# Grad Open?



## DevWind (Nov 7, 2016)

I am being encouraged to enter Pilot in Graduate Open. I guess everyone thinks it's a good idea since I've never shown at this high a level before. I'm seriously considering it too. I did Beginner Novice when he was a puppy for ring experience. Never did Graduate Novice though. I just threw myself right into Open. LOL We have all of our beautiful new equipment....I'm excited to use it now! 

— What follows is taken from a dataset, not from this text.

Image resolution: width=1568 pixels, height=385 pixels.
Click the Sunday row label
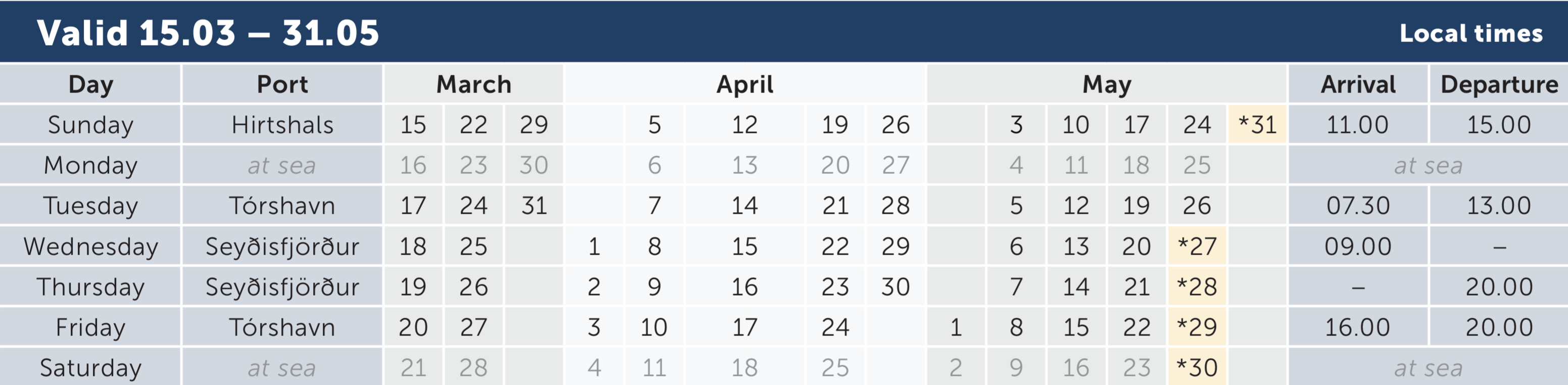pyautogui.click(x=91, y=125)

Is this something a lot of people do?


----------



## Prism Goldens (May 27, 2011)

I dk but I am about to enter GO too. I have a bitch who got her CDX over a year ago, and we've entered in Utility a couple of times but I have never shown in Utility before and am not comfortable with the class order, or anything else, really, since there are no classes here. You know how you might be nervous but you know Novice for example so well you know all the rule nuance, etc.. I am not there on Utility! We NQ'd (actually not for my inexperience but for her deciding to do something she'd never done before). So I am thinking on the GO.


----------



## Goldhill (Jul 3, 2016)

I am also thinking about entering GO. My dog got her CDX title last summer and I have been very slowly training for utility since then, we are not at all ready but I thought trying GO would be a good way to see if she is ready to put the exercises together in the ring. The trial feels too soon for me (less than a month away...) but it is our area's golden specialty so I feel like I have to enter in something! Cricket has some anxiety/overstimulation issues at shows, so I feel like it would be a great in between before we jump into utility.


----------



## DevWind (Nov 7, 2016)

The trial I’m considering is a month away. The only thing that really concerns me is go outs. We’ve been working on them And now that it’s warmer, we can work outside. There are 2 trials so I could enter twice On the same day. Last year he got his first Open leg there. I had entered just to see what we needed to work on. Then he got that horrible hot spot the ruined his performances for a few months! I wasn’t so sure I was ever going to convince him that it wouldn’t hurt if he sat. He got his title in September and I’ve been trying to train utility ever since. It’s very confusing!


----------



## Goldhill (Jul 3, 2016)

Well, our trial was just cancelled so I guess we will just keep training! We will get to Grad Open eventually.


----------



## DevWind (Nov 7, 2016)

I’ve decided to hold off on entering mine. Since it’s at the Ohio State Fairgrounds, it’s probably going to end up canceled too. We will just work more. Maybe work outdoors since it’s so nice.


----------